Commentary Magazine


Contentions

Bin Laden Is Gone, But Al-Qaeda Is Not

The endless touchdown dance that President Obama and his surrogates are taking on the one-year anniversary of Osama bin Laden’s death, which is turning what should be a unifying event into a partisan one, risks tarnishing the heroic work of the Special Operators and intelligence officers who tracked down and killed the world’s most wanted man. It also risks exaggerating the consequences of bin Laden’s demise.

Al-Qaeda “central” was already in decline prior to its leaders’ death, but as RAND political scientist Seth Jones rightly warns, al-Qaeda remains a very real threat. Especially potent are its regional affiliates (al-Qaeda in the Arabian Peninsula, al-Qaeda in Iraq, al-Qaeda in the Islamic Maghreb) and closely related terrorist organizations such as the Shabaab in Somalia, Boko Harem in Nigeria, and, in Pakistan, Lashkar e Taiba, the Pakistani Taliban, the Afghan Taliban, the Haqqani Network, and others. And that’s not even to mention Hezbollah and Hamas, which in some ways remain the most potent Islamist terrorist organizations of all because they control actual territory. Oh, and in Iraq there is still a threat from various Mahdist army offshoots sponsored by the Iranian Revolutionary Guard’s Quds Force, which has terrorist tentacles stretching all the way from Latin America to the Levant.

Faced with this panoply of threats, we would be guilty of wishful thinking if we were to declare victory prematurely. Unfortunately, Islamist-inspired terrorists will continue to threaten our interests–and our homeland–for the foreseeable future. And it is not hard to sketch out possible scenarios–involving, say, a state collapse in Pakistan, a Taliban takeover in Afghanistan, or an Islamist seizure of power in Yemen or Somalia, or the acquisition of WMD by any terrorist group–that could substantially heighten the threat.

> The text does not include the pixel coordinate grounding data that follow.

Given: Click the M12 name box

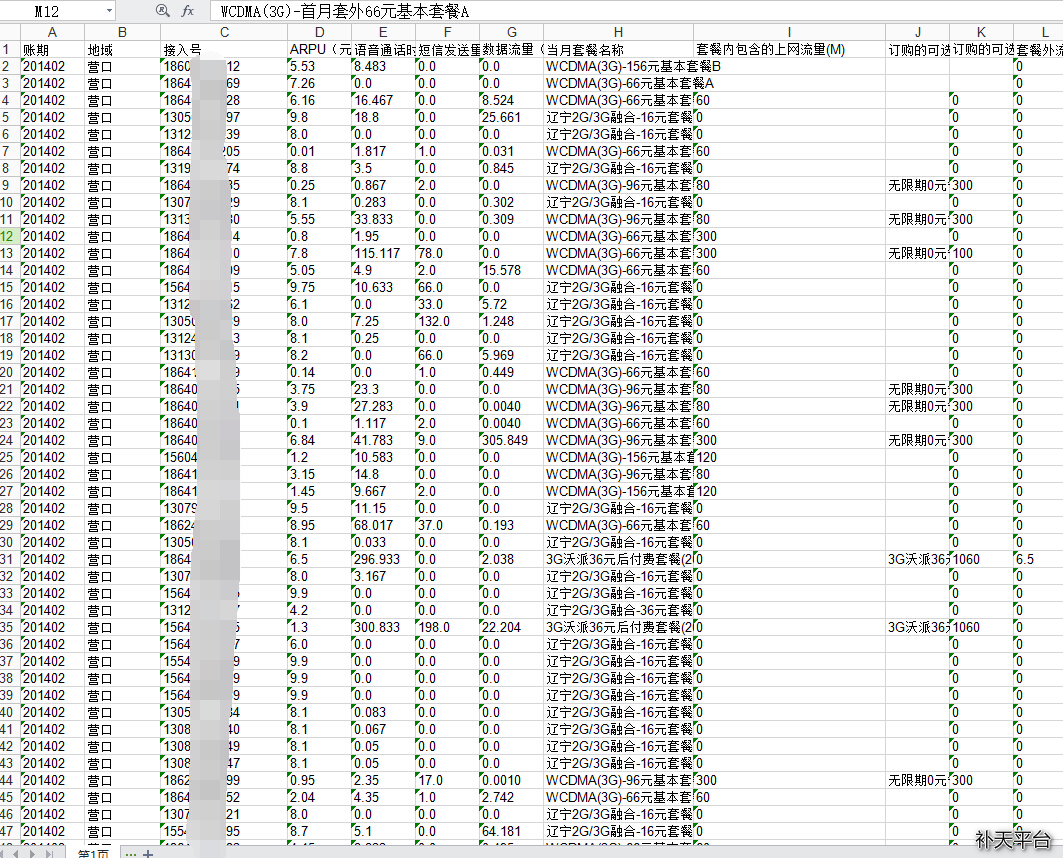Looking at the screenshot, I should pos(50,11).
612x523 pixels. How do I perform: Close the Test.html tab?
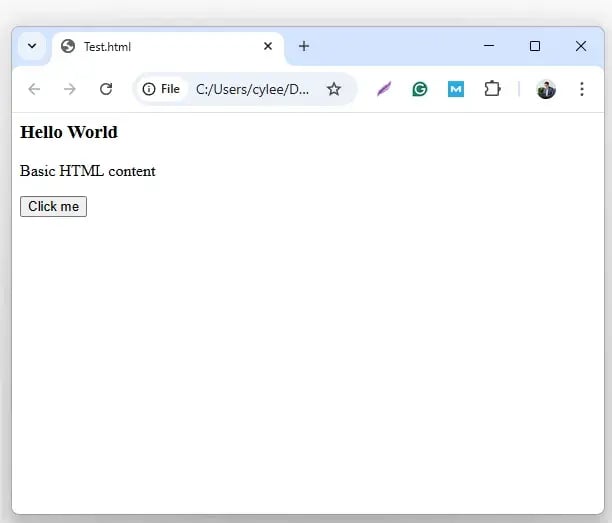tap(268, 46)
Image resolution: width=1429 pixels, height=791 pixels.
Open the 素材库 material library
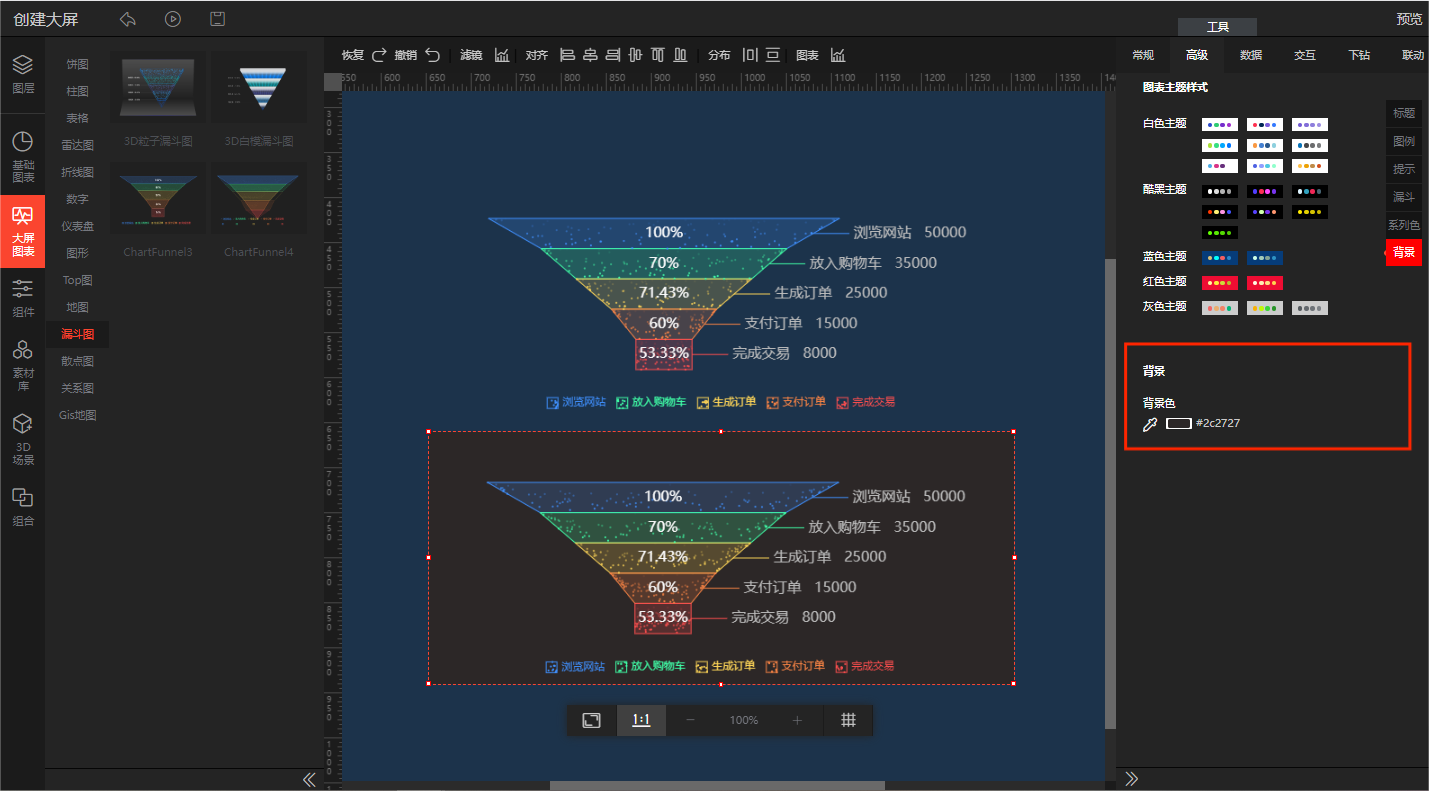pos(22,365)
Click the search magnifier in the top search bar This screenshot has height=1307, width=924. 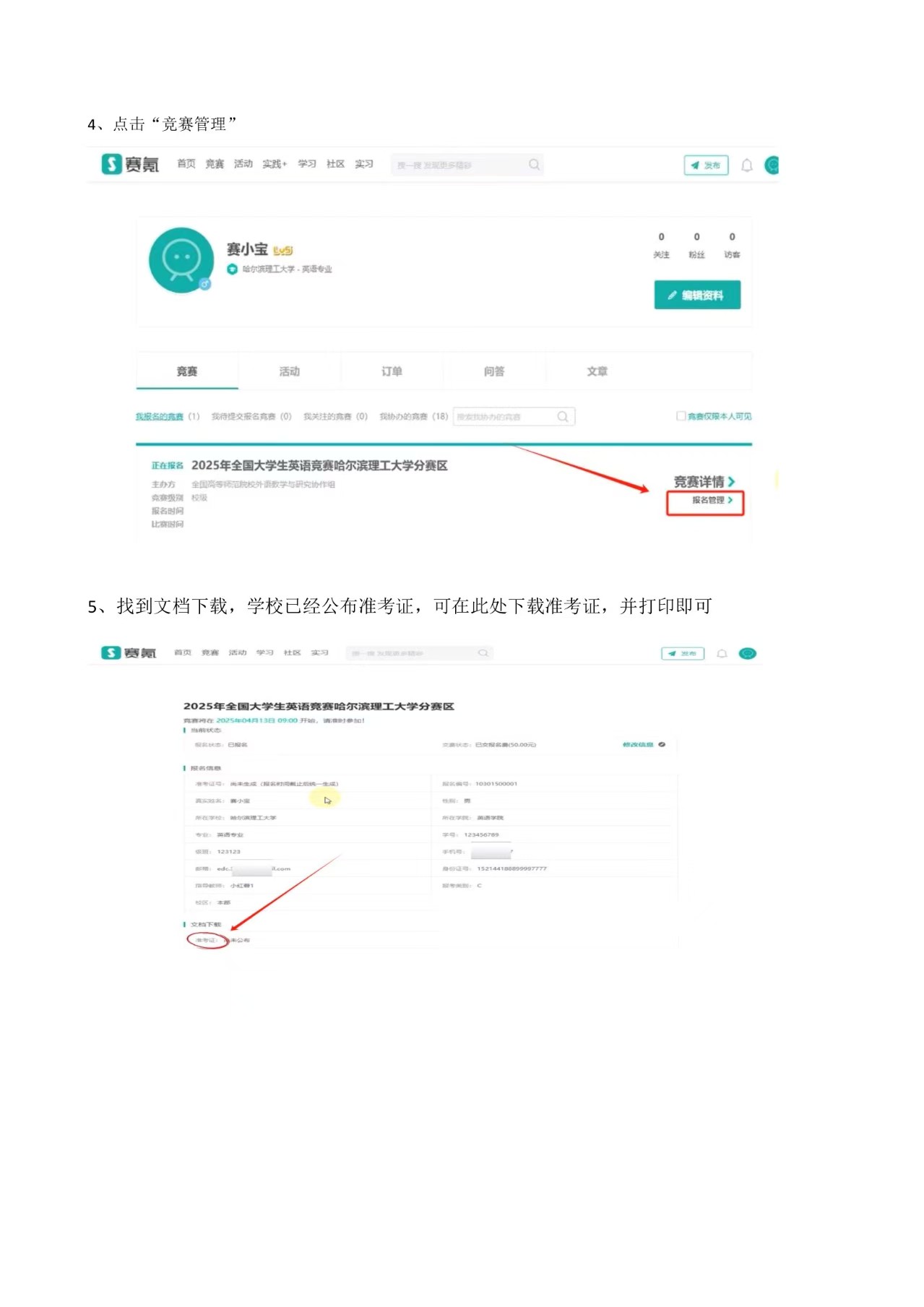point(534,165)
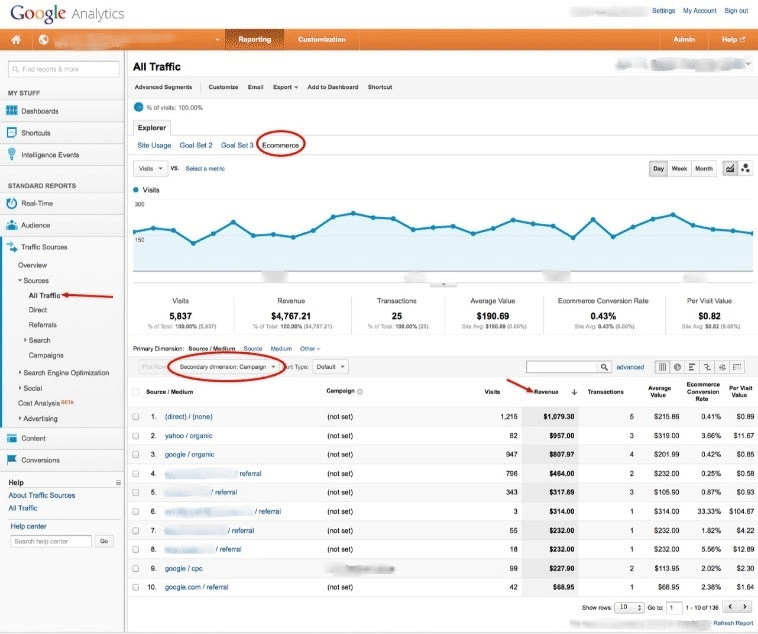Screen dimensions: 758x634
Task: Set graph interval to Week
Action: (x=679, y=169)

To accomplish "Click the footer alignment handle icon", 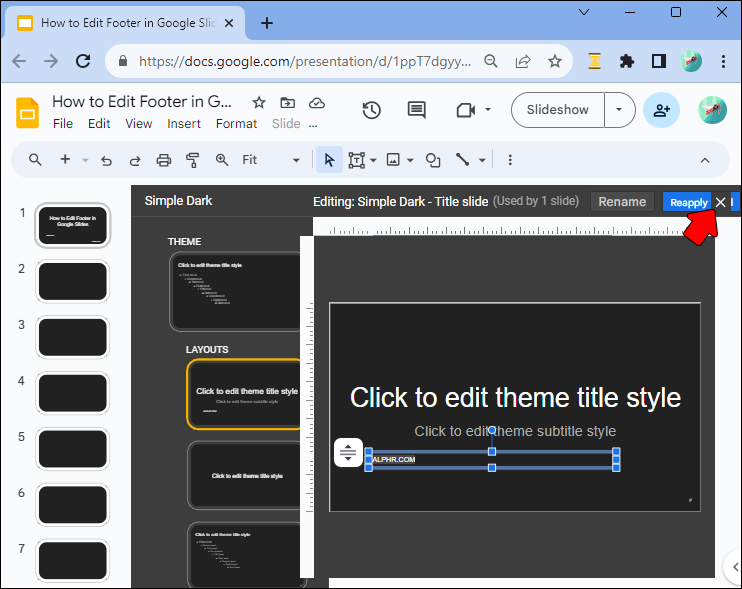I will 348,452.

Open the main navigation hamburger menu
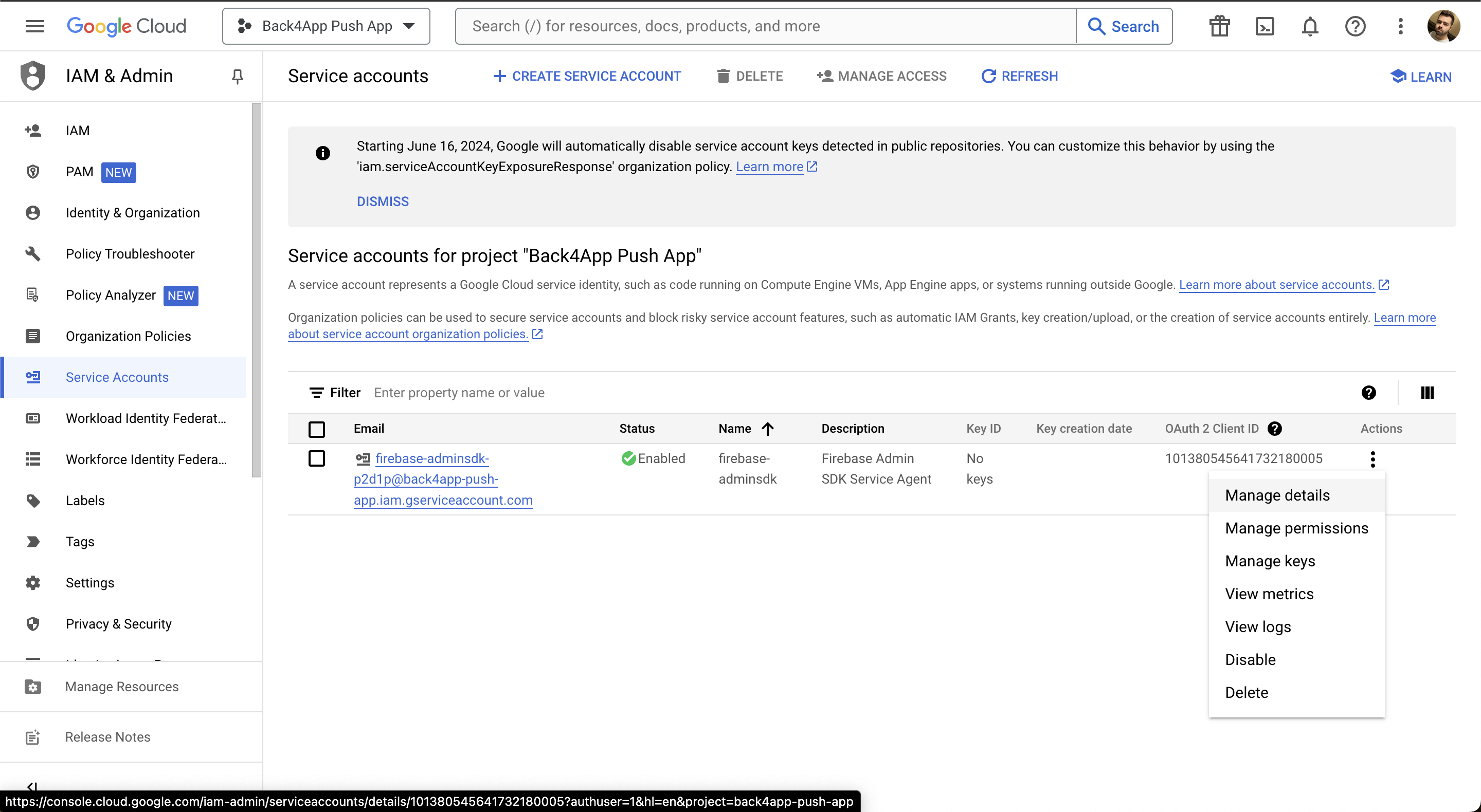click(34, 26)
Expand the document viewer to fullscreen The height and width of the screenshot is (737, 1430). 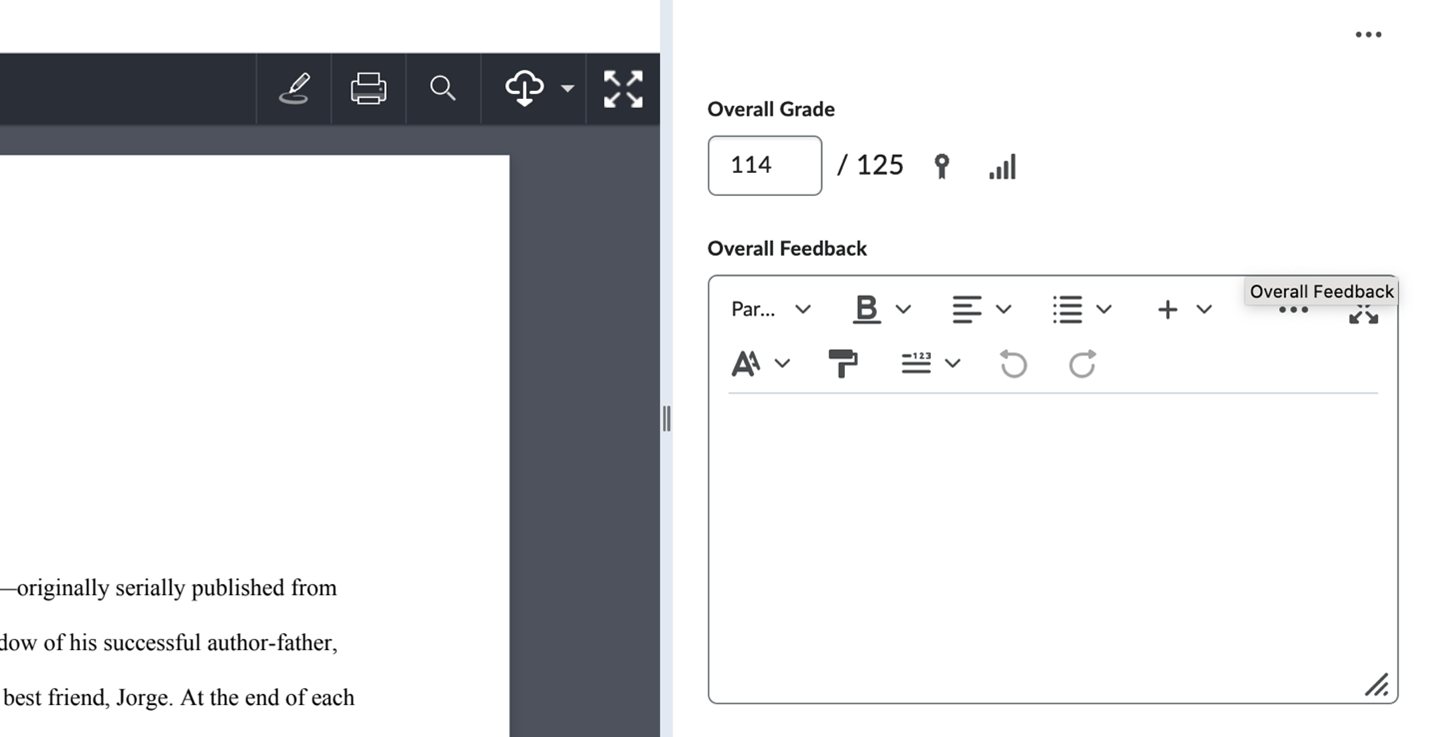(622, 89)
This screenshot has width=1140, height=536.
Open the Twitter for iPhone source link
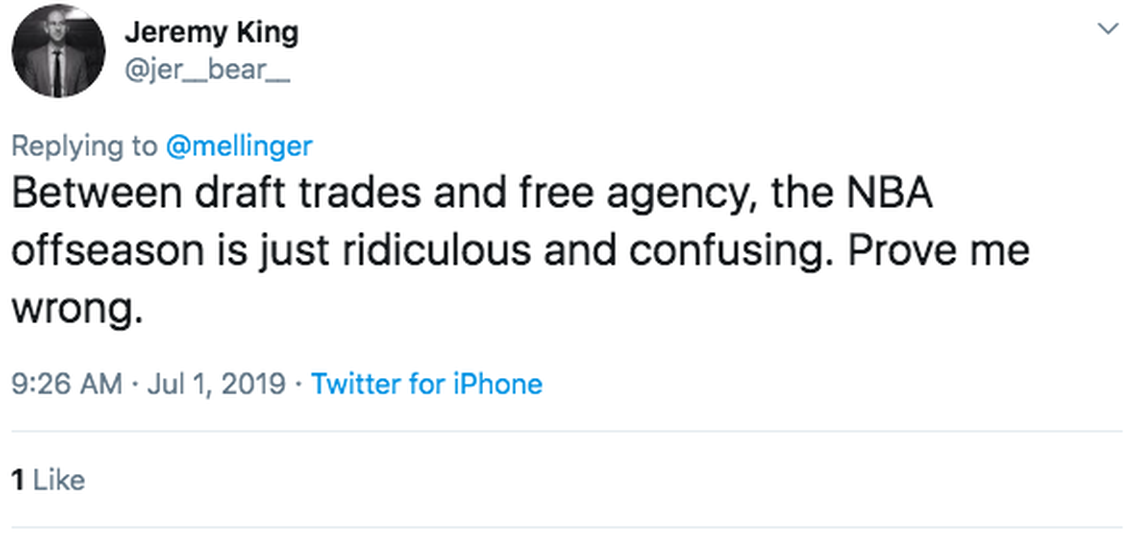[x=427, y=384]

I don’t  mean to dismiss the blows that al-Qaeda and its ilk have suffered, which are reflected in public opinion polls which show declining support across the Muslim world for al-Qaeda–the Pew Research Center finds 71 percent of Egyptians, 77 percent of Jordanians, 55 percent of Pakistanis, 73 percent of Turks, and 98 percent of Lebanese holding an unfavorable view of al-Qaeda. But groups such as al-Qaeda–or the Taliban, or Hezbollah, or the Iranian Revolutionary Guards–do not typically take power in free and fair elections and even relatively small numbers of determined terrorists, no matter how unpopular, can still cause considerable carnage. Especially if they can get their hands on weapons of mass destruction, something that the rising power of Islamism in Pakistan and the increasing progress of the Iranian nuclear program make more probable.

The biggest danger we face on the one-year anniversary of Osama bin Laden’s well-deserved demise, for which President Obama deserves all the credit in the world, is that of complacency. If we let our guard down–if, for example, we leave Afghanistan prematurely before that country is more secure and stable–then we risk letting our mortal foes recover from the blows they have suffered in the past decade.